Problema proposto -> Escreva a continuação do trecho sobre o filme “Rio Doce”, começando logo depois da última frase apresentada.

─── Trecho extraído ───

Tiago (Okado do Canal) é um jovem morador da periferia. Trabalhando em um parque de diversões indoor – daqueles com fliperamas e outros jogos eletrônicos –, ele enfrenta dores crônicas nas costas, está no meio de um processo de separação e lida com problemas financeiros. Definitivamente, para ele nada está fácil. Às vésperas do seu aniversário de 28 anos, Tiago é encontrado por uma mulher que diz ser sua irmã. A notícia impacta os ânimos do protagonista. Além de se preocupar com dívidas e luz cortada, adiciona-se uma nova crise, a de identidade. A informação inesperada amplia os dilemas e auto-avaliações que surgem na beira dos 30 anos. Tiago deve assimilar a paternidade, essa “nova família” e levanta dúvidas do porquê de sua mãe nunca ter lhe contado a verdade.

O diretor Fellipe Fernandes emprega em “Rio Doce” uma clara dialética entre os espaços. Recife, a cidade onde as irmãs de Tiago, Laura (Nash Laila) e Catarina (Amanda Gabriel), moram se difere bastante da periferia de Olinda. A diferença se manifesta desde a paisagem até o poder econômico. No centro, as ruas estão ironicamente despovoadas e sempre em obras. Por outro lado, na região periférica, a receptividade da população e sua integração é bastante clara. As pessoas se conhecem, se cumprimentam e estão fisicamente próximas. As barreiras que separam os dois espaços se tornam perceptíveis na cena em que Tiago é convidado a conhecer suas irmãs. O olhar direcionado a ele carrega um preconceito que pode ser racial, mas é sobretudo geográfico. Não é por acaso que a pessoa que o protagonista mais se sente próximo é a babá das crianças, que também mora nos subúrbios. Os modos de Tiago, quase sempre comedidos, são causadores de uma preocupação latente de Catarina em relação ao pertencimento familiar. É como se ela questionasse: “Como alguém de uma ‘classe’ inferior pode dividir o mesmo sangue que eu?”. As gírias e a referência a colegas como Júnior Mala e Caio Capeta contribuem para a ojeriza nutrida diante do novo irmão.

─── Material de apoio ───

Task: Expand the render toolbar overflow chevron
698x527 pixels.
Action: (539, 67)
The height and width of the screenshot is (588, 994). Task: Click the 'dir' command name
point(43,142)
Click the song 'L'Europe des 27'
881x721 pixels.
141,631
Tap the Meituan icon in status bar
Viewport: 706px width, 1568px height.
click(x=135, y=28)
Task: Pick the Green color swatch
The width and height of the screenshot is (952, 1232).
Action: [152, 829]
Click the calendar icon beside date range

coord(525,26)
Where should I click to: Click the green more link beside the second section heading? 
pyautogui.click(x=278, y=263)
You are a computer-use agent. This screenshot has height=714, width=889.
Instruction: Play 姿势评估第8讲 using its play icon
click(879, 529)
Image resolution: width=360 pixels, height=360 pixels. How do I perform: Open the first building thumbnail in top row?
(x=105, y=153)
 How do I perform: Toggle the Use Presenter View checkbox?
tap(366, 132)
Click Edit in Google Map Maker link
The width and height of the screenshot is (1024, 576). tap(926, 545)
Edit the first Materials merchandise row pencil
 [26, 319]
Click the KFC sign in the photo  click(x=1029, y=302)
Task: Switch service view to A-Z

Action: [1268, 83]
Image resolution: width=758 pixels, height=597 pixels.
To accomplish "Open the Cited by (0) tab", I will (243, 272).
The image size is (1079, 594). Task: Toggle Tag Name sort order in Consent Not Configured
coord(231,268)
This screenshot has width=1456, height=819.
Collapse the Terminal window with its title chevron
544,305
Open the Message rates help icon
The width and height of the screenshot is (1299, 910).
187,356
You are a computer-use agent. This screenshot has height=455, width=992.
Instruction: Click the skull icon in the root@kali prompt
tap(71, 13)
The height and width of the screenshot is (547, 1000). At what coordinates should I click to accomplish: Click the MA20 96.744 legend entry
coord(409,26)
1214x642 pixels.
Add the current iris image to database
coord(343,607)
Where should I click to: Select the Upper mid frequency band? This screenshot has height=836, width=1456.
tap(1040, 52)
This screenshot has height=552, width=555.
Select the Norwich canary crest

───

Resposta ao exercício ->
O contraponto centro-periferia funciona bem pela propriedade do olhar diante da cultura local. O cineasta, assim como o protagonista, foi criado na região. Dessa forma, a construção narrativa parte de uma visão interna do bairro. Em razão disso, o filme consegue com clareza situar o espectador dentro desse universo. O uso de gírias e expressões e os diálogos mais descontraídos criam, por exemplo, o interesse e a verossimilhança. A direção mais naturalista dos atores também enriquece essa carga real que, por vezes, remete ao documental. Em certos momentos, como o uso do registro, sejam fotos ou vídeos, essa noção fica ainda mais clara. Tais intervenções se aproximam da docuficção, mas não mantém essa pegada. Apesar da cultura de Rio Doce e de Olinda se materializarem facilmente em tela, sinto que a cultura de rua, o break e o hip hop pudessem ter tido uma importância um pouco maior. O longa deixa a entender que a dança e o rap estiveram presentes na vida de Tiago – inclusive em um dos vídeos de arquivo –, porém parece que ficou tudo no passado, há uma pequena cena em que ele dança com os garotos na quadra. A paixão é demonstrada majoritariamente pelos diálogos.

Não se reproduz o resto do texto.